In a pointed response to escalating global tensions, former US National Security Advisor John Bolton has firmly rejected any notion that China could mirror America’s actions against Venezuela to seize Taiwan. Speaking exclusively to IANS from New Delhi, Bolton addressed concerns sparked by President Donald Trump’s recent tariff threats against India and his aggressive stance on Venezuela.
The backdrop is Trump’s post-Venezuela crackdown rhetoric, where he threatened tariffs on nations buying Russian oil, including India. This has raised eyebrows: if the US can intervene decisively against Venezuelan leader Nicolas Maduro—accused of rigging the 2024 elections—could China claim similar justification for invading Taiwan?
Bolton dismissed the parallel outright. ‘The situations are fundamentally different,’ he emphasized.
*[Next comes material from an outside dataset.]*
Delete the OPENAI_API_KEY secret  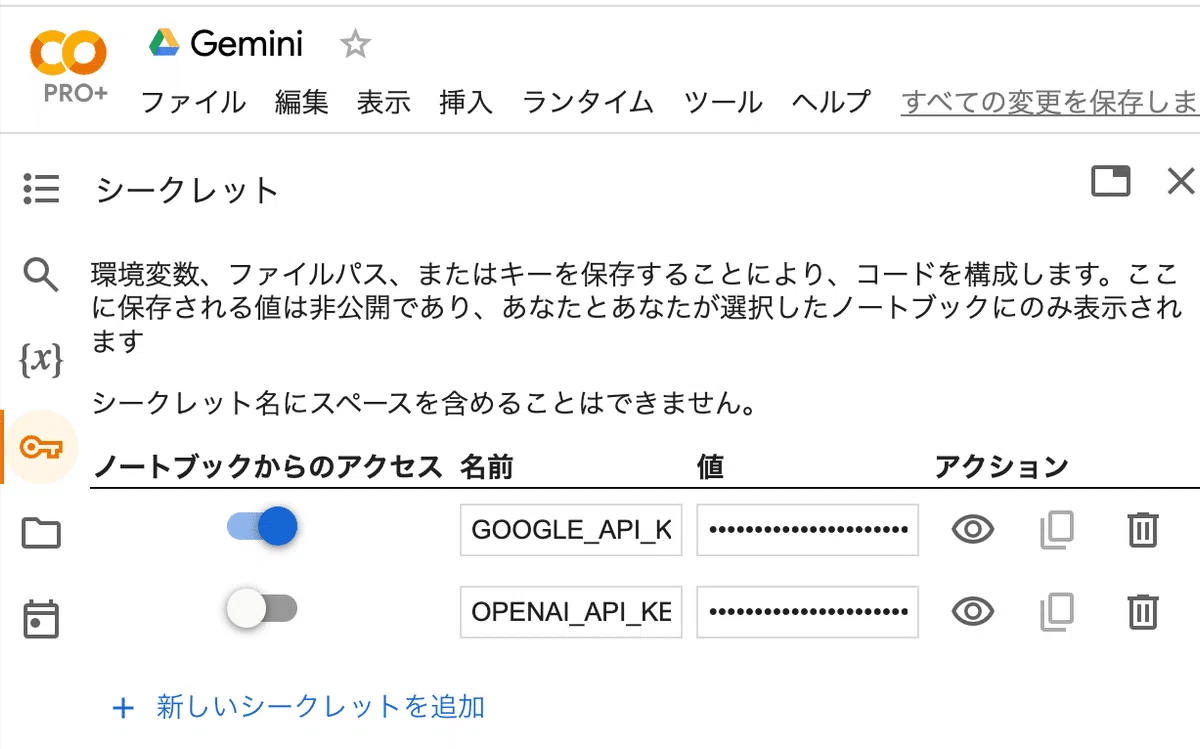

Venezuela’s crisis mirrors past interventions, like the 1989 Panama operation against Manuel Noriega, where a legitimate leader sought US aid against a dictator. Maduro’s fraudulent election and suppression of opposition figure Maria Corina Machado—who earned a Nobel Peace Prize nomination for her resistance—provide a unique context.
‘Capturing an illegitimate leader isn’t against international law if they’ve threatened security,’ Bolton explained. But he drew a sharp line: ‘Russia’s unprovoked invasion of Ukraine isn’t justified by Venezuela’s mess, and neither is a Chinese assault on Taiwan.’ Taiwan, he noted, is a thriving democracy with repeated fair elections. Surveys show its people reject unification with mainland China and identify proudly as Taiwanese.
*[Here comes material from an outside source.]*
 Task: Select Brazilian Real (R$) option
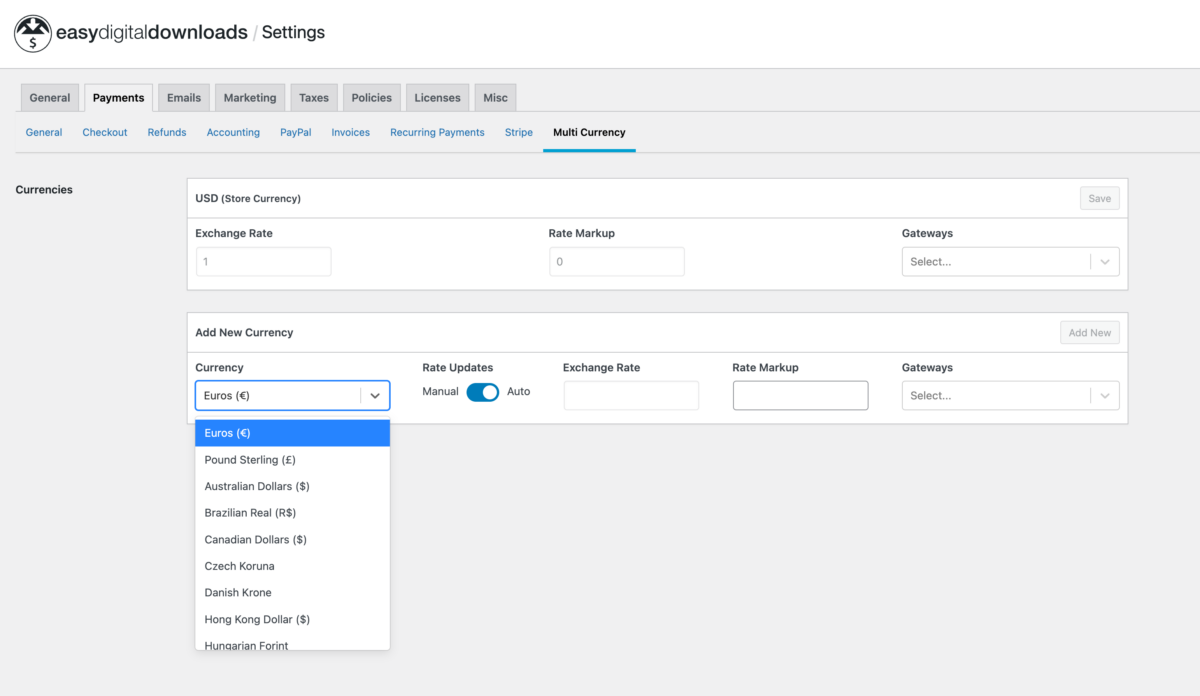pyautogui.click(x=250, y=513)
Bolton highlighted China’s long-standing bullying tactics as the real threat to global peace. ‘Taiwan’s government is democratically elected; its people deserve self-determination,’ he said. On Trump’s India tariffs, Bolton called them premature, urging stronger US-India ties to counter Beijing’s ambitions.
Shifting to Trump’s eyebrow-raising comments on buying Greenland, Bolton laughed it off as classic ‘Trump trolling’—a negotiation ploy to shock and settle for less. But he warned against any military move there: ‘It would dismantle NATO and spell disaster for America.’
As superpower rivalries intensify, Bolton’s words underscore the perils of false equivalences in international affairs, calling for principled stands over opportunistic grabs.